Daher müssen u.a. vielmehr absolute Armutsschranken das Bild noch ergänzen, die die Kosten für Grundbedürfnisse abbilden. Materielle Deprivation* erhebt die Nicht-Leistbarkeit von mindestens 3 von 9 Grundbedürfnissen. Haushalte können sich demnach beispielsweise nicht leisten, regelmäßige Zahlungen (Miete, Betriebskosten, Kreditrückzahlungen, …) rechtzeitig zu begleichen, unerwartete Ausgaben für Reparaturen von 1.300 Euro oder mehr zu finanzieren, die Wohnung angemessen warm zu halten, eine Waschmaschine, einen Fernseher oder ein Telefon/Handy zu besitzen. Als erheblich materiell und sozial depriviert gelten Personen ab 16 Jahren, wenn sieben von 13 Merkmalen auf Haushalts- und Personenebene erfüllt sind. Dazu zählen zu den oben erwähnten Merkmalen u. a. auch die finanzielle Nicht-Leistbarkeit abgenutzte Kleidung zu ersetzen, zwei Paar passende Schuhe zu besitzen, jede Woche einen kleinen Beitrag für sich selbst auszugeben oder einmal im Monat Freund:innen oder Familie zum Essen/Trinken zu treffen.

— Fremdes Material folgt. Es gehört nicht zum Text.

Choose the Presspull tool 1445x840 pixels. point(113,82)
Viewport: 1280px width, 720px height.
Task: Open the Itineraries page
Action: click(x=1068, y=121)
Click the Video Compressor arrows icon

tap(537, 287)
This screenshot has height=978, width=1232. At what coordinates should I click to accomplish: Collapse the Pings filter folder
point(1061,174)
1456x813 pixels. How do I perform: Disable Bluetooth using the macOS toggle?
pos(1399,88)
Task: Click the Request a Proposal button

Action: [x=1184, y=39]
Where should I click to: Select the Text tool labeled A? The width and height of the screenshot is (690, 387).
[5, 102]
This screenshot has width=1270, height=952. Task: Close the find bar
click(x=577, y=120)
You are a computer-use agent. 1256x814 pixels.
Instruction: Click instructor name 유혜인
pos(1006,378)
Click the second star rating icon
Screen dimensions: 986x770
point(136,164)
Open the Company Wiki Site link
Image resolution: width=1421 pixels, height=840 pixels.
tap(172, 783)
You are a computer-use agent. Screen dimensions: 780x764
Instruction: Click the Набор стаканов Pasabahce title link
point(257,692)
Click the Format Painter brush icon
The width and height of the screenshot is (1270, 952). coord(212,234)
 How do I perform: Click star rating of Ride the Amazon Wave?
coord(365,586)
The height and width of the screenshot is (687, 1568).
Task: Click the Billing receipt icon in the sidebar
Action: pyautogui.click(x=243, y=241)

Als armuts- oder ausgrenzungsgefährdet gelten Personen, deren gewichtetes Haushaltseinkommen unter der Armutsgefährdungsschwelle liegt, die erheblich materiell und sozial depriviert (benachteiligt, sozial ausgegrenzt, …) sind oder in einem Haushalt mit keiner oder sehr niedriger Erwerbsintensität (weniger als 20 % im Laufe eines Jahres) leben. Menschen können demnach auch mehrfach ausgrenzungsgefährdet sein. Auch die Wohnsituation ist zu berücksichtigen, etwa ob die Wohnung überbelegt ist, kein Bad, keine Dusche und/oder kein WC in der Wohnung vorhanden sind oder Schimmel oder Feuchtigkeit Einzug gehalten haben. Darüber hinaus ist auch die Dauerhaftigkeit von Armut zu berücksichtigen, ob sie beispielsweise nur zeitweilig oder dauerhaft ist.

Rasanter Anstieg in absolute Armutslagen

Über 200.000 Menschen im Land – deutlich mehr als noch 2021 –, allen voran alleinerziehende Frauen, konnten sich im Vorjahr überhaupt alltägliche Dinge wie etwa Kleidung oder Schuhe, neue Möbel oder eine angemessen warme Wohnung nicht mehr leisten, ganz zu schweigen von einem Urlaub. Damit kletterte die Zahl der „akut Armen“ in Österreich im letzten Jahr um eklatante 41.000 weitere Personen von rund 157.000 auf 201.000 Menschen in „absoluten Armutslagen“.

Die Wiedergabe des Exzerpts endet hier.